Advertisement

Israeli Chief Rabbi Pays a Visit

Share
Times Staff Writer

One of Israel’s two chief rabbis paid a formal visit to Westminster’s Hebrew Academy on Wednesday, a tribute, Orthodox rabbis say, to the growing strength of Orthodox Judaism in Orange County.

Rabbi Mordechai Eliyahu, the elected leader of Sephardic Jews in Israel, arrived in a Rolls-Royce and accompanied by a police escort. He spoke in Hebrew to the schoolchildren and blessed a new girl’s high school campus before leaving for Los Angeles.

“We view this as a state visit,” said Rabbi David Elliezrie of the North Orange County Chabad Center. Until now, he said, Orthodox Jews would send a bus to Los Angeles for the visit of a chief rabbi.

Advertisement

“This is indicative of the maturing of our community into a dynamic center of Jewish life,” Elliezrie said.

The visit, however, sparked little interest among Conservative and Reform Jews--the county’s majority, said Rabbi Allen Krause, president of the Board of Rabbis. “Because of the coalition government, the Orthodox establishment (in Israel) has done whatever they could to disenfranchise non-Orthodox Jews in Israel,” he said.

The influence of the chief rabbi is “more political than spiritual,” he added.
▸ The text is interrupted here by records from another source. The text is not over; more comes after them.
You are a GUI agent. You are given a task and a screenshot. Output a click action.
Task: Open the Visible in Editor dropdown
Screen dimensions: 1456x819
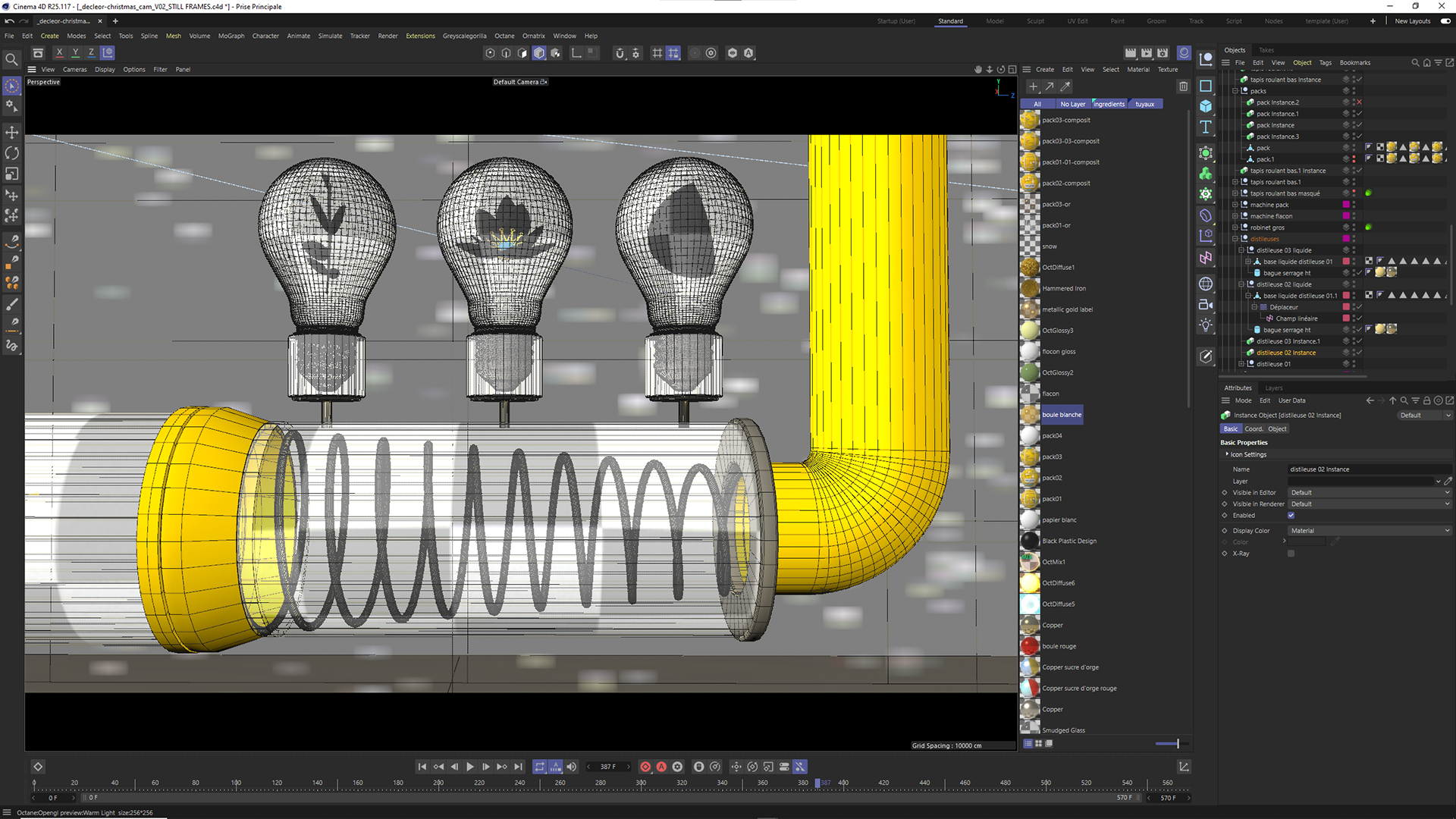(x=1369, y=493)
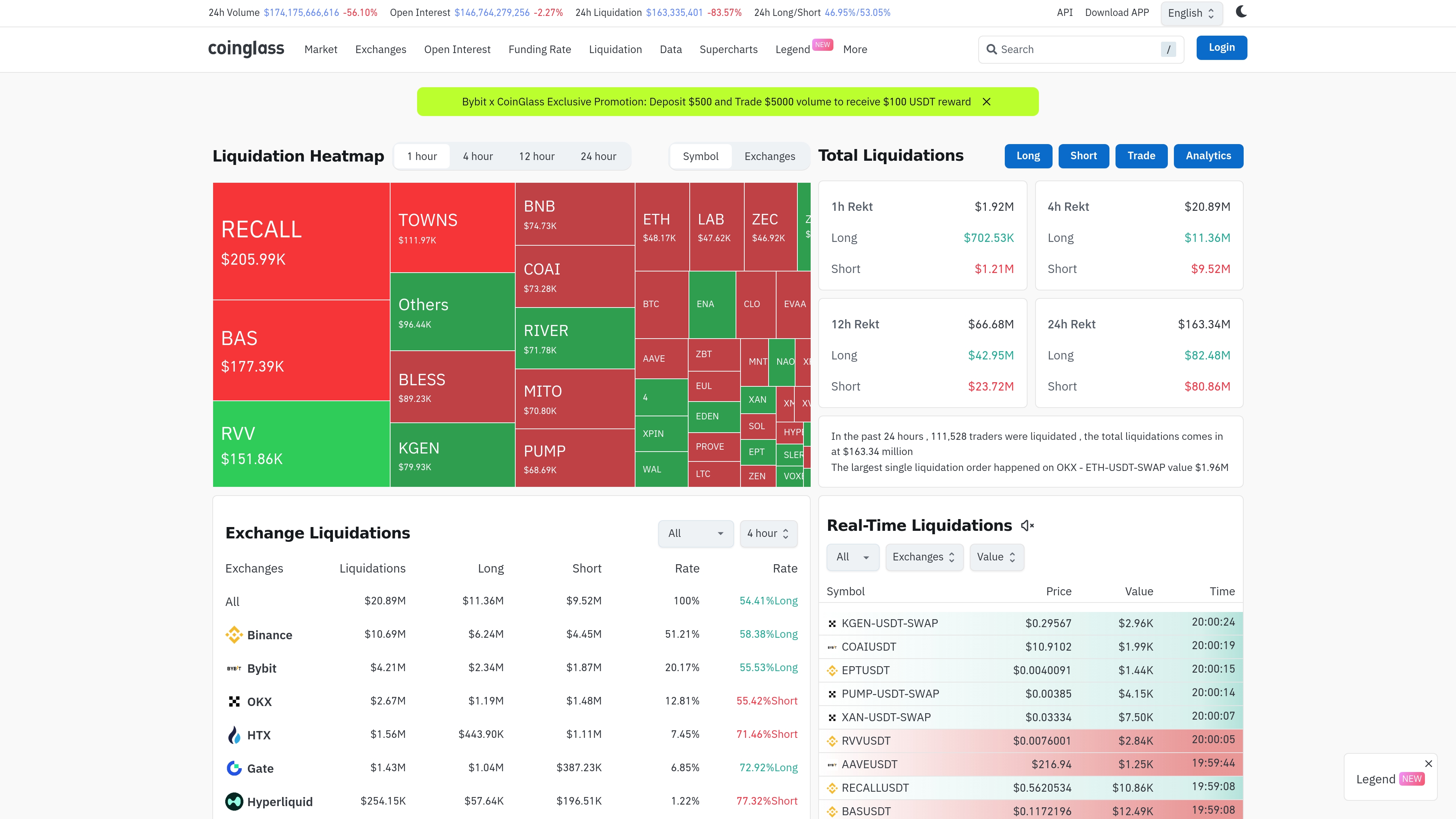Open the Funding Rate menu
Image resolution: width=1456 pixels, height=819 pixels.
pyautogui.click(x=539, y=49)
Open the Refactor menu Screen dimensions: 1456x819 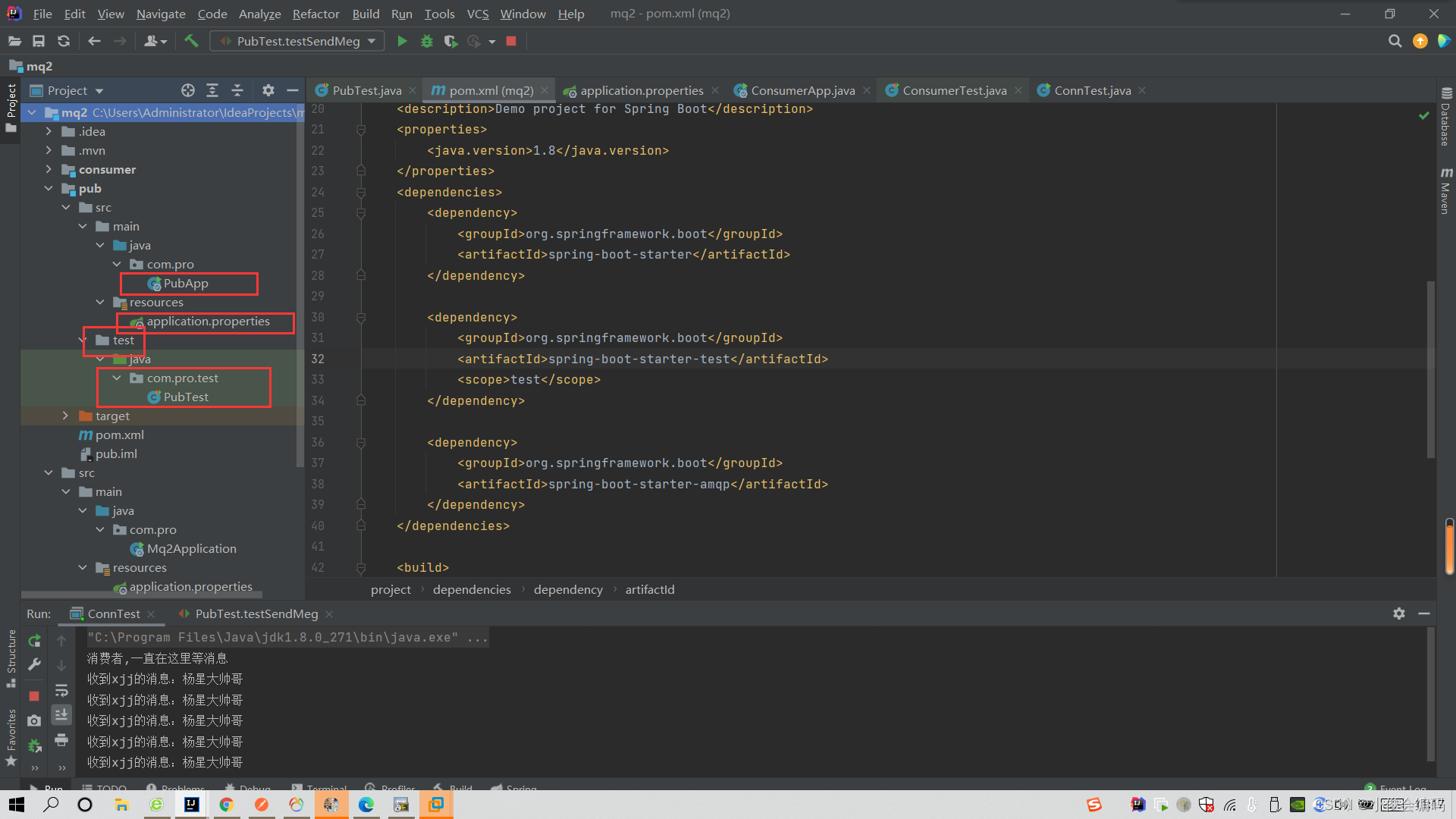point(315,14)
Rather than join the Board of Rabbis, the county’s 20 Orthodox rabbis--mostly from the ultra-Orthodox Chabad-Lubavitch movement, recently formed their own council: the Rabinnical Council of Orange County and Long Beach. Orthodox rabbis cited religious differences over intermarriage and the mandatory observance of Jewish law.

Only one Orthodox rabbi, Daniel Epstein, from a modern Orthodox congregation in Irvine, belongs to the Board of Rabbis.

The Orthodox council aims to set a standard for Orthodox observance in the county by supervising the kosher preparation of food in certain hotels that provide kosher catering, overseeing Orthodox funerals and burials and emphasizing the importance of Jewish education, said council President Aron Berkowitz, religious leader of Chabad--West Orange County.

“Our groups are growing, and the time is right to have a group where everyone could work together,” he said.

Advertisement

Citing similar growth in the Conservative movement, eight conservative rabbis representing 10 synagogues have also launched The Rabbinical Assembly of Orange County, said Rabbi Bradley S. Artson of Temple Eilat in Mission Viejo. Chairman of the organization is Rabbi Shalom Podwol of Long Beach.

The Conservative rabbis, however, will continue to belong to the Orange County Board of Rabbis.